Work instructions: Repeat each record below exactly as it is written.

Supplied entries:
========================
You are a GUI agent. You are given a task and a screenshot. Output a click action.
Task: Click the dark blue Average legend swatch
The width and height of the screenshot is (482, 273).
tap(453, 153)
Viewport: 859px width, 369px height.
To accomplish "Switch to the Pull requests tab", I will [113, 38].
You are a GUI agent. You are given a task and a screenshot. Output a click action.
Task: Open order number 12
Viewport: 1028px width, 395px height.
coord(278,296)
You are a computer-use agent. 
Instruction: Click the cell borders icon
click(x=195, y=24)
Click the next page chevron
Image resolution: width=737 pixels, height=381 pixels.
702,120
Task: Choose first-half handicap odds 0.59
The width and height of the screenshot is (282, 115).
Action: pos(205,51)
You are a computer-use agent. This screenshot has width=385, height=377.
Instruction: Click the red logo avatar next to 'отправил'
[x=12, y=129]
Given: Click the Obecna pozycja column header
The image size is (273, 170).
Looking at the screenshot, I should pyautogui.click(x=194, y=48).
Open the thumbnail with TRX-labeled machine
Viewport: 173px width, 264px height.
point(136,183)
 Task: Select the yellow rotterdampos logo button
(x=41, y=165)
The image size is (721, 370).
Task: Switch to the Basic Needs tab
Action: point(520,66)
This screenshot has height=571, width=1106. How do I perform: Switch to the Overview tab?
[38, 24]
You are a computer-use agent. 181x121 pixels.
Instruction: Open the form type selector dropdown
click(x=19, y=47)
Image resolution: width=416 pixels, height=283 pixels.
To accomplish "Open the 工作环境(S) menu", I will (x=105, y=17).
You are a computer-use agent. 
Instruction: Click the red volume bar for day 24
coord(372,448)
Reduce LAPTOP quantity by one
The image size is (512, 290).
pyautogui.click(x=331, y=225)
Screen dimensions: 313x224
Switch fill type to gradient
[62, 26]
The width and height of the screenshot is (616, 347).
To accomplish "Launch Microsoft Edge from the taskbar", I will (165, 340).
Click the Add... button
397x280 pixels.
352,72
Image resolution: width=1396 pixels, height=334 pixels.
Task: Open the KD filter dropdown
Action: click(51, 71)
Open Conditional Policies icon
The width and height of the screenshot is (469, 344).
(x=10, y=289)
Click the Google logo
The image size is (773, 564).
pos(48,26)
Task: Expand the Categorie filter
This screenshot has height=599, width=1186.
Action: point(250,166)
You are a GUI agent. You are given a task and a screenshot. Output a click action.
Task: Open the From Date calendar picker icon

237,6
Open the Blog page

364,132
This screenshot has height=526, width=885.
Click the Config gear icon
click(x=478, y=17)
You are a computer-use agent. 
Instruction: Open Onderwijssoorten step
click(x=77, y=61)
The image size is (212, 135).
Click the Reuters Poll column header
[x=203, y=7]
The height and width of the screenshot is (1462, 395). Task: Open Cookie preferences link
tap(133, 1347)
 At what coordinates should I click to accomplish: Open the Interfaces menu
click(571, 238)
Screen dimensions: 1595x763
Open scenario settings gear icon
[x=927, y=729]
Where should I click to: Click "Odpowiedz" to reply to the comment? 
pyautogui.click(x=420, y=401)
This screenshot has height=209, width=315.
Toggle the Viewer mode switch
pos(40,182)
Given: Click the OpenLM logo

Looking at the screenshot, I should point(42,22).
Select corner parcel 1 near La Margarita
========================
Answer to this exercise:
You are a GUI agent. You are given a task and a screenshot. Output a click action.
Task: Click the dark blue Average legend swatch
The width and height of the screenshot is (482, 273).
tap(453, 153)
Viewport: 859px width, 369px height.
To accomplish "Switch to the Pull requests tab", I will [113, 38].
You are a GUI agent. You are given a task and a screenshot. Output a click action.
Task: Open order number 12
Viewport: 1028px width, 395px height.
coord(278,296)
You are a computer-use agent. 
Instruction: Click the cell borders icon
click(x=195, y=24)
Click the next page chevron
Image resolution: width=737 pixels, height=381 pixels.
702,120
Task: Choose first-half handicap odds 0.59
The width and height of the screenshot is (282, 115).
Action: pos(205,51)
You are a computer-use agent. This screenshot has width=385, height=377.
Instruction: Click the red logo avatar next to 'отправил'
[x=12, y=129]
Given: Click the Obecna pozycja column header
The image size is (273, 170).
Looking at the screenshot, I should pyautogui.click(x=194, y=48).
Open the thumbnail with TRX-labeled machine
Viewport: 173px width, 264px height.
point(136,183)
 Task: Select the yellow rotterdampos logo button
(x=41, y=165)
The image size is (721, 370).
Task: Switch to the Basic Needs tab
Action: point(520,66)
This screenshot has height=571, width=1106. How do I perform: Switch to the Overview tab?
[38, 24]
You are a computer-use agent. 181x121 pixels.
Instruction: Open the form type selector dropdown
click(x=19, y=47)
Image resolution: width=416 pixels, height=283 pixels.
To accomplish "Open the 工作环境(S) menu", I will (x=105, y=17).
You are a computer-use agent. 
Instruction: Click the red volume bar for day 24
coord(372,448)
Reduce LAPTOP quantity by one
The image size is (512, 290).
pyautogui.click(x=331, y=225)
Screen dimensions: 313x224
Switch fill type to gradient
[62, 26]
The width and height of the screenshot is (616, 347).
To accomplish "Launch Microsoft Edge from the taskbar", I will (165, 340).
Click the Add... button
397x280 pixels.
352,72
Image resolution: width=1396 pixels, height=334 pixels.
Task: Open the KD filter dropdown
Action: click(51, 71)
Open Conditional Policies icon
The width and height of the screenshot is (469, 344).
(x=10, y=289)
Click the Google logo
The image size is (773, 564).
pos(48,26)
Task: Expand the Categorie filter
This screenshot has height=599, width=1186.
Action: point(250,166)
You are a GUI agent. You are given a task and a screenshot. Output a click action.
Task: Open the From Date calendar picker icon

237,6
Open the Blog page

364,132
This screenshot has height=526, width=885.
Click the Config gear icon
click(x=478, y=17)
You are a computer-use agent. 
Instruction: Open Onderwijssoorten step
click(x=77, y=61)
The image size is (212, 135).
Click the Reuters Poll column header
[x=203, y=7]
The height and width of the screenshot is (1462, 395). Task: Open Cookie preferences link
tap(133, 1347)
 At what coordinates should I click to accomplish: Open the Interfaces menu
click(571, 238)
Screen dimensions: 1595x763
Open scenario settings gear icon
[x=927, y=729]
Where should I click to: Click "Odpowiedz" to reply to the comment? 
pyautogui.click(x=420, y=401)
This screenshot has height=209, width=315.
Toggle the Viewer mode switch
pos(40,182)
Given: Click the OpenLM logo

Looking at the screenshot, I should point(42,22).
Select corner parcel 1 near La Margarita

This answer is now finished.